**Source passage:**
============================================================

Hepatitis B (serum hepatitis)

Last Reviewed: October 2010

What is hepatitis B?

Hepatitis B is a liver disease caused by the hepatitis B virus (HBV). The virus can cause lifelong infection, cirrhosis (scarring) of the liver, liver cancer, liver failure and death.

Who gets hepatitis B?

One out of 20 people in the United States will get infected with HBV some time during their lives. Anyone can get hepatitis B, but you are at greater risk if you:

  • have sex with someone infected with HBV
  • have multiple sex partners
  • are a man and have sex with men
  • have ever been diagnosed with a sexually transmitted disease
  • are an injection drug user
  • live in the same house with someone who has lifelong (chronic) HBV infection
  • are a health care or public safety worker who has contact with human blood
  • are an infant born to an HBV-infected mother
  • are a hemodialysis patient
  • are an infant/child or immigrant from areas with high rates of infection

How is the virus spread?

============================================================

**Supplied information:**
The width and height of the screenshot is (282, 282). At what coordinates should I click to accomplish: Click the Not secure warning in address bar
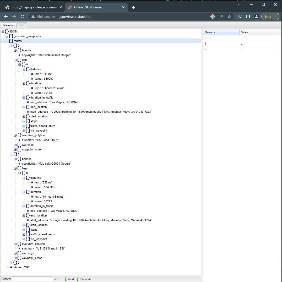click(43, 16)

============================================================

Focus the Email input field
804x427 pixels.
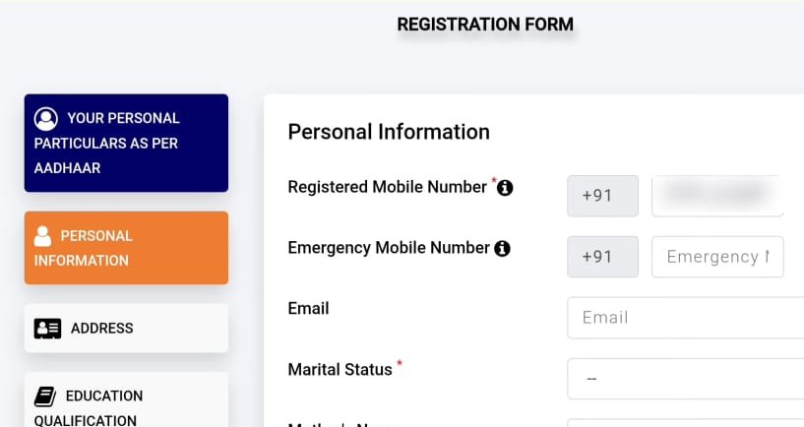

============================================================

**Work order A:**
Name every harmful outcome the hepatitis B text says the virus can cause.
**Work order B:**
According to the hepatitis B text, what causes hepatitis B, and what can that cause go on to produce? Answer in one to three sentences.
**Work order C:**
Carry the hepatitis B text forward from its last heading, "How is the virus spread?"
The lines in the two blocks above come from a separate source and are unrelated to the hepatitis B text.

**Exercise response A:**
Lifelong infection, cirrhosis (scarring) of the liver, liver cancer, liver failure, death

**Exercise response B:**
Hepatitis B is caused by the hepatitis B virus (HBV). The virus can lead to lifelong infection, cirrhosis of the liver, liver cancer, liver failure and death.

**Exercise response C:**
Hepatitis B virus can be found in the blood and, to a lesser extent, saliva, semen and other body fluids of an infected person. It is spread by direct contact with infected body fluids; usually by needle stick injury or sexual contact. Hepatitis B virus is not spread by casual contact.

What are the symptoms of hepatitis B?

The symptoms of hepatitis B include fatigue, poor appetite, stomach pain, fever, nausea, vomiting and occasionally joint pain, hives or rash. Urine may become darker in color, and then jaundice (a yellowing of the skin and whites of the eyes) may appear. Adults are more likely than children to develop symptoms; however, up to 50 percent of adults who have acute infection do not have any symptoms.

How soon do symptoms appear?

The symptoms may appear six weeks to six months after exposure, but usually within four months.

For how long is a person able to spread the virus?

The virus can be found in blood and other body fluids several weeks before symptoms appear and generally persists for several months afterward. Approximately 10 percent of infected adults may become long-term (chronic) carriers of the virus. Infants infected at birth have a 90 percent chance of becoming chronically infected.

What is the treatment for hepatitis B?

There are no special medicines or antibiotics that can be used to treat a person that is acutely infected once the symptoms appear. Generally, bed rest is all that is needed. Interferon is the most effective treatment for chronic HBV infection and is successful in 25 to 50 percent of cases. Chronic carriers of HBV should avoid drinking alcohol or taking medications which are harmful to the liver, as these actions can make the liver disease worse.

What precautions should hepatitis B carriers take?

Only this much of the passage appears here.